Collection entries
::::::
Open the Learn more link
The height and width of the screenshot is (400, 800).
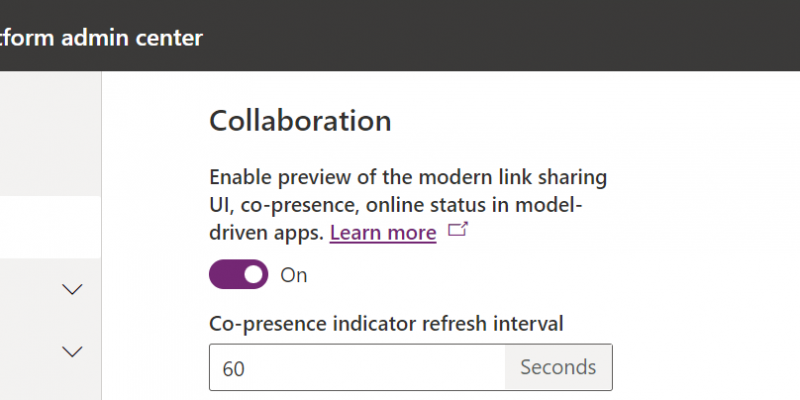383,233
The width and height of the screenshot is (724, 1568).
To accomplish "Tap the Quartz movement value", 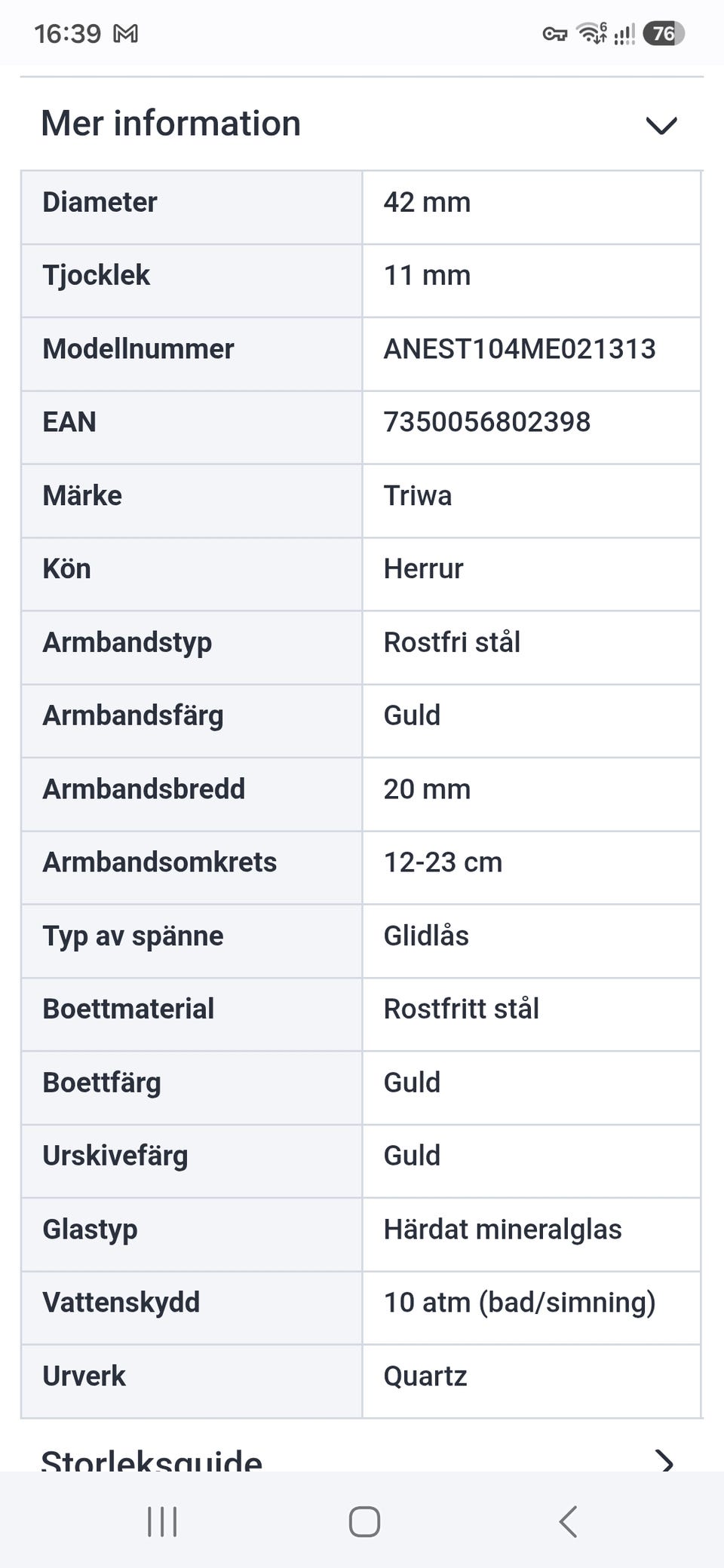I will click(425, 1377).
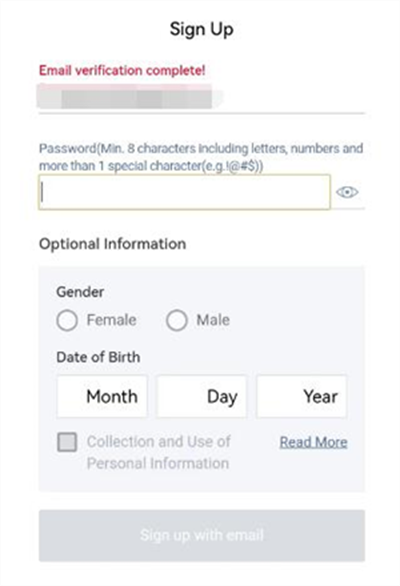The image size is (400, 586).
Task: Click the Male label text
Action: (213, 320)
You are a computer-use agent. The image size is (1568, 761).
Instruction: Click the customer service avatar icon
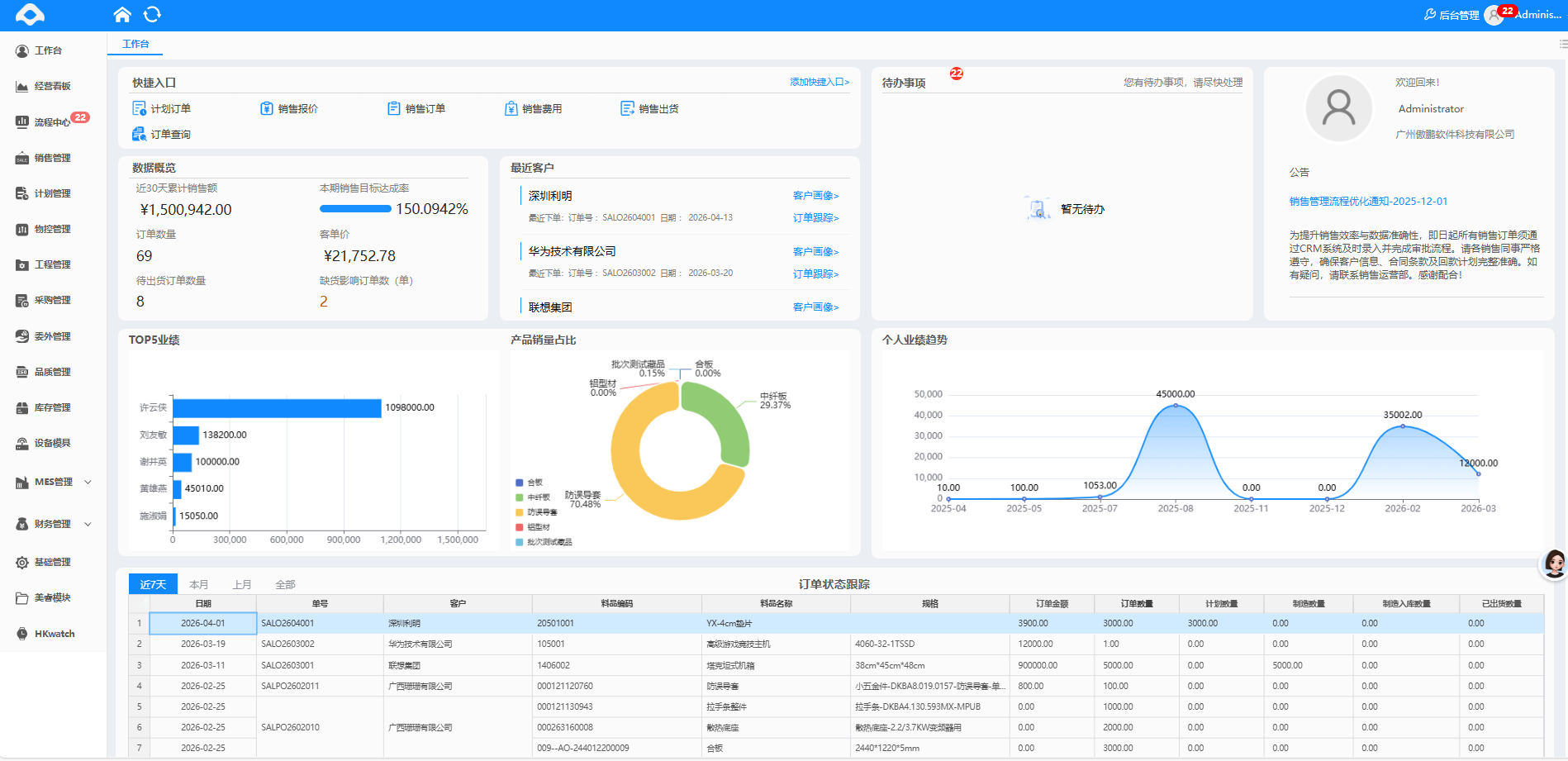pyautogui.click(x=1554, y=564)
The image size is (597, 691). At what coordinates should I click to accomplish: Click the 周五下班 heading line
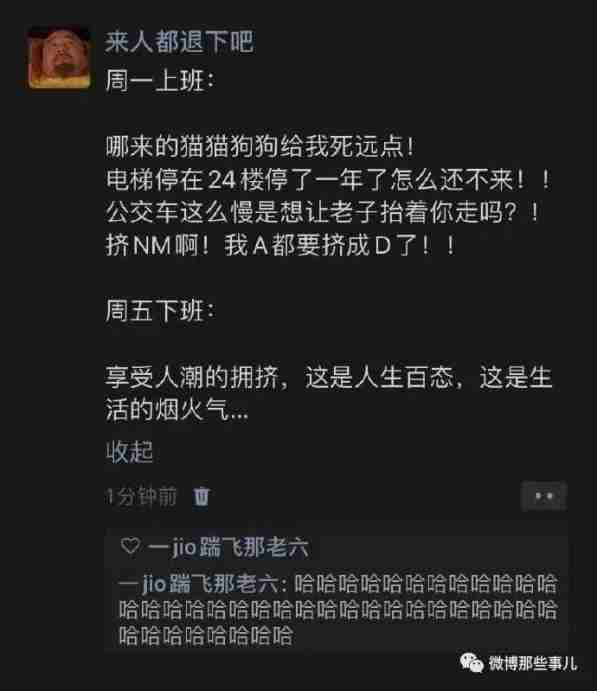[160, 311]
::::::
# Work task
Nothing but the lines from the one holding "Instruction: Click the" through the last line of the entries should be written out, exactly and inclusively, minus the pictures.

# Answer for this exercise
Instruction: Click the customer service avatar icon
pyautogui.click(x=1554, y=564)
The image size is (597, 691). At what coordinates should I click to accomplish: Click the 周五下班 heading line
[160, 311]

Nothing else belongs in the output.